There was no talk of it for a fortnight. We spoke of latitude and longitude and the proper manufacture of sherry cobblers, while the steamer cut open a glassy-smooth sea. Then we turned towards China and drank farewell to the nearer East.

"We shall reach Hongkong without being it," said the nervous lady.

"Nobody of ordinary strength of mind ever was it," said the big fat man with the voice. I kept my eye on the big fat man. He boasted too much.

The China seas are governed neither by wind nor calm. Deep down under the sapphire waters sits a green and yellow devil who suffers from indigestion perpetually.

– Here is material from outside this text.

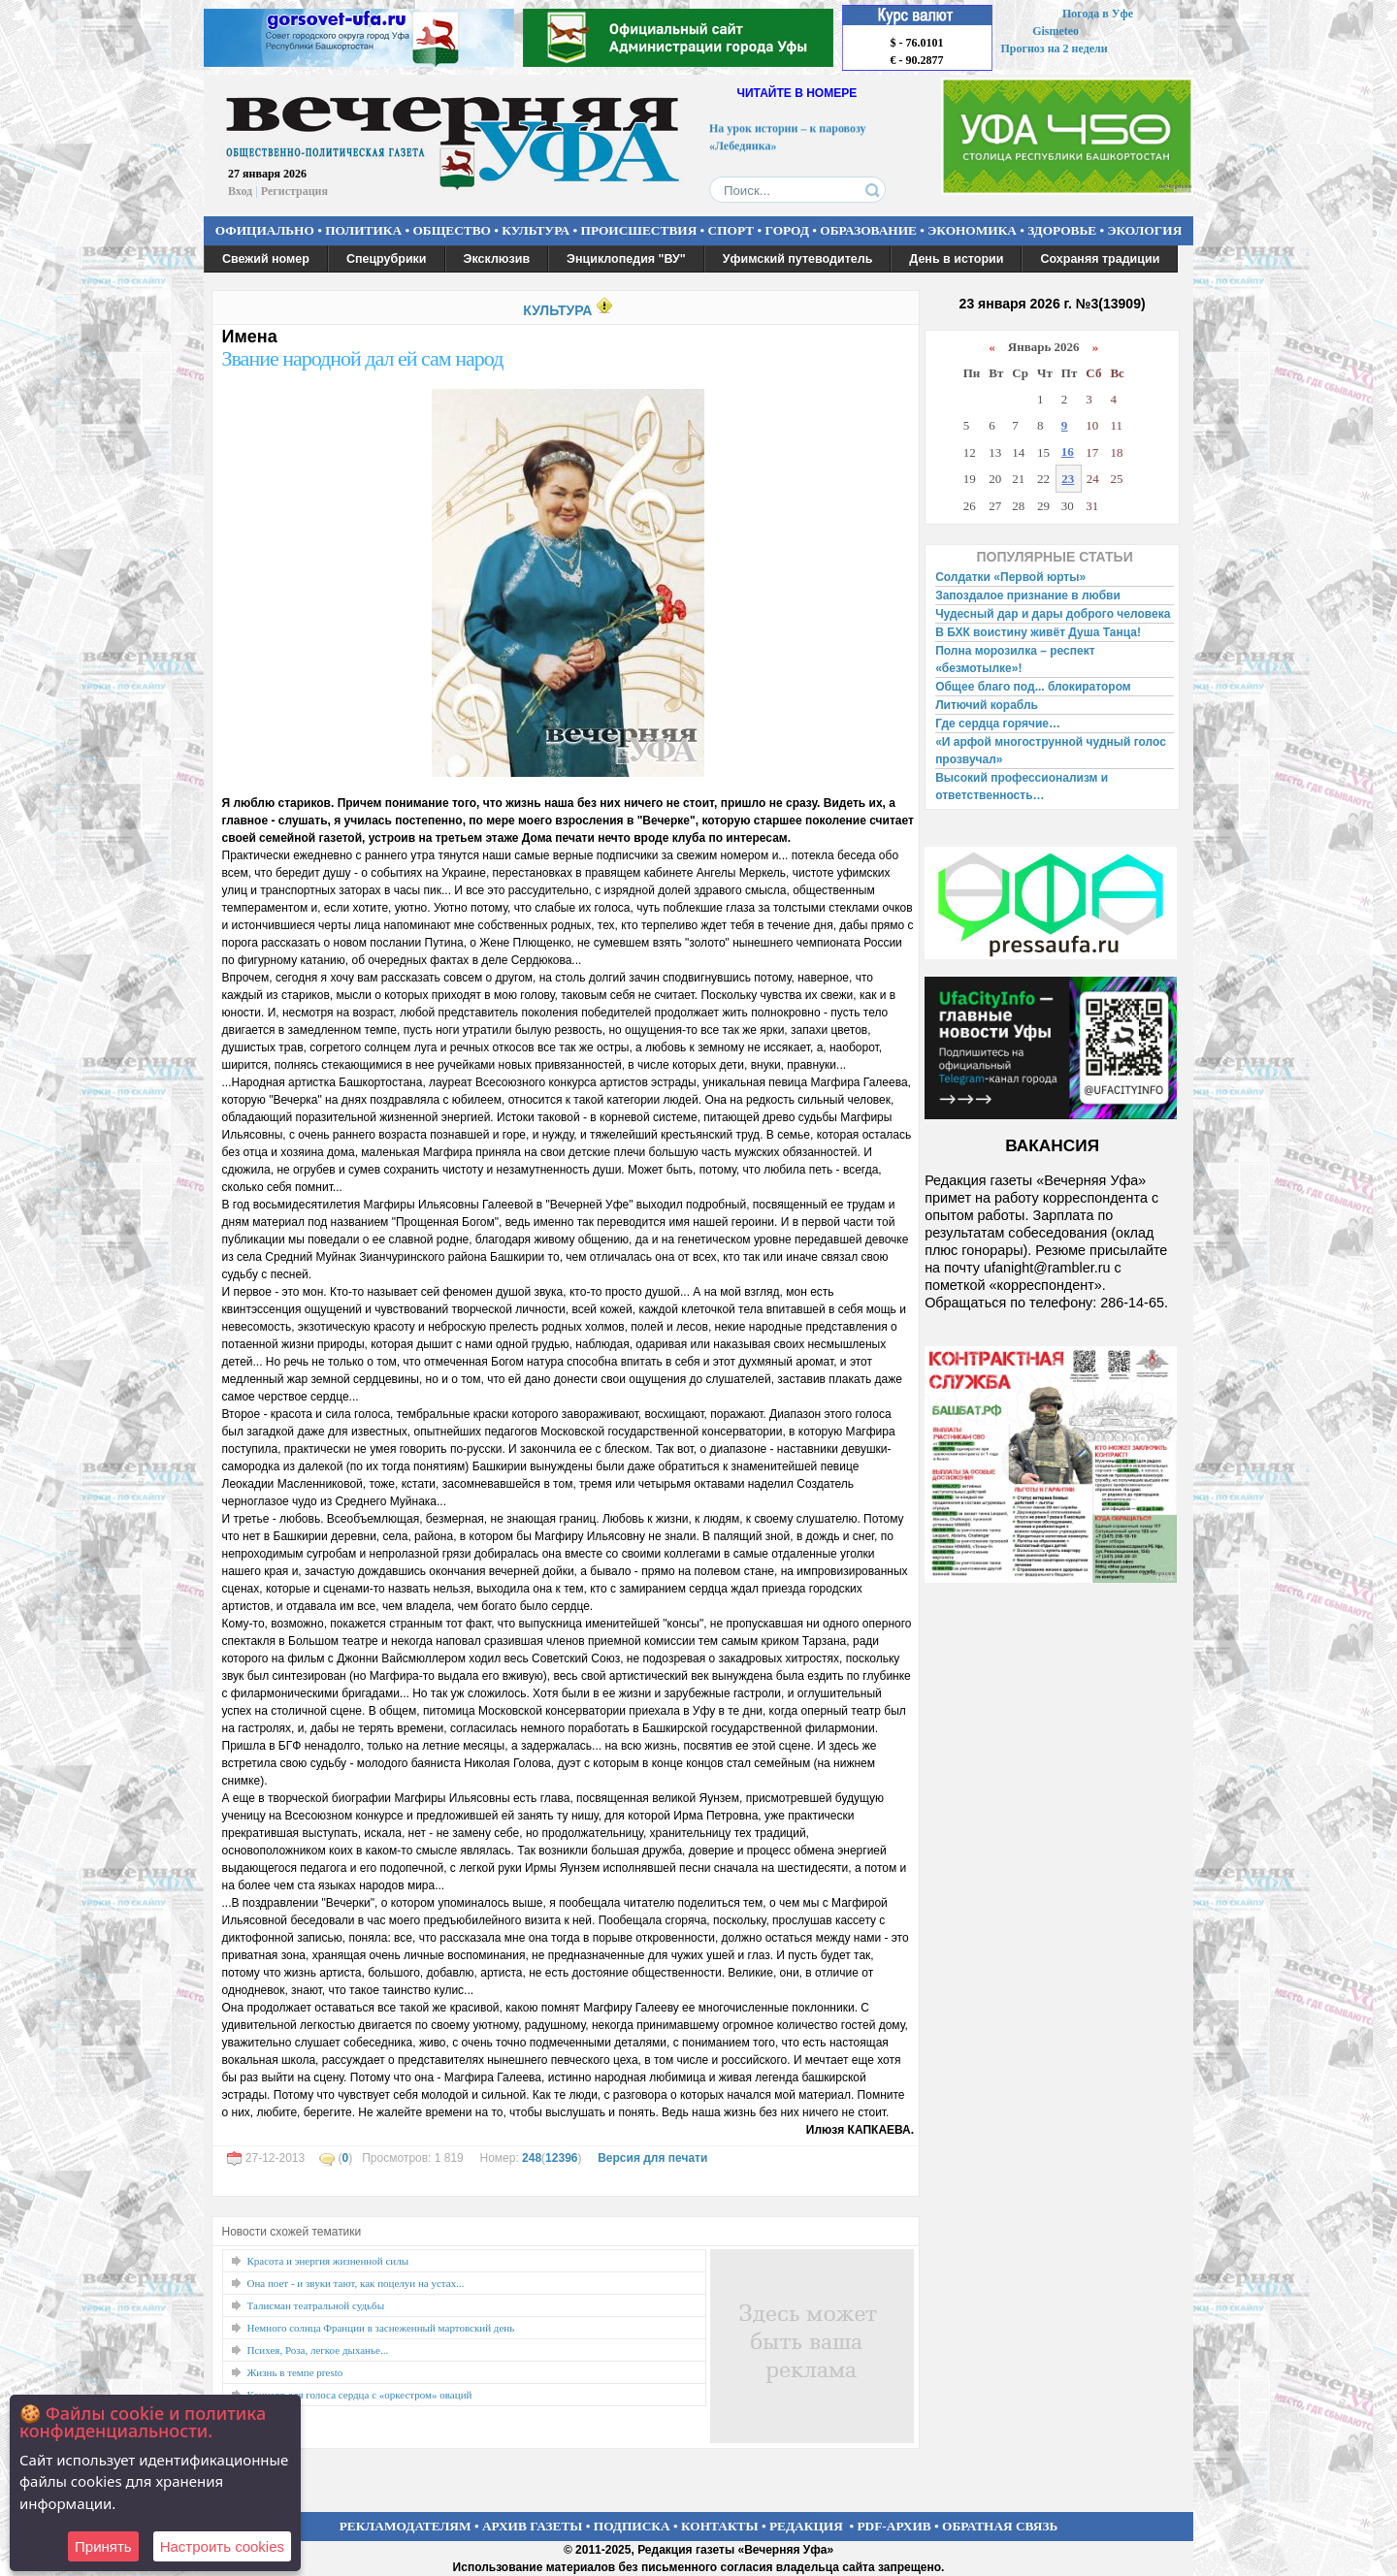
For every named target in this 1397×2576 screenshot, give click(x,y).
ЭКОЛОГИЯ (1144, 230)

When he is unwell he troubles the waters above with his twistings and writhings. Thus it happens that it is never calm in the China seas.

The sun was shining brightly when the big fat man with the voice came up the companion and looked at the horizon.

"Hah!" said he, "calm as ditch water! Now I remember when I was in the Florida in '80, meeting a tidal-wave that turned us upside down for five minutes, and most of the people inside out, by Jove!" He expatiated at length on the heroism displayed by himself when "even the Captain was down, sir!"

I said nothing, but I kept my eyes upon the strong man.

The sun continued to shine brightly, and it also kept an eye in the same direction. I went to the far-off fo'c'sle, where the sheep and the cow and the bo'sun and the second-class passengers dwell together in amity. "Bo'sun," said I, "how's her head?"

"Direckly in front of her, sir," replied that ill-mannered soul, "but we shall be meetin' a head-sea in half an hour that'll put your head atween of your legs. Go aft an' tell that to them first-class passengers."

I went aft, but I said nothing. We went, later, to tiffin, and there was a fine funereal smell of stale curries and tinned meats in the air. Conversation was animated, for most of the passengers had been together for five weeks and had developed two or three promising flirtations. I was a stranger—a minnow among Tritons—a third man in the cabin. Only those who have been a third man in the cabin know what this means. Suddenly and without warning our ship curtsied. It was neither a bob nor a duck nor a lurch, but a long, sweeping, stately old-fashioned curtsy. Followed a lull in the conversation. I was distinctly conscious that I had left my stomach two feet in the air, and waited for the return roll to join it. "Prettily the old hooper rides, doesn't she?" said the strong man. "I hope she won't do it often," said the pretty lady with the changing complexion.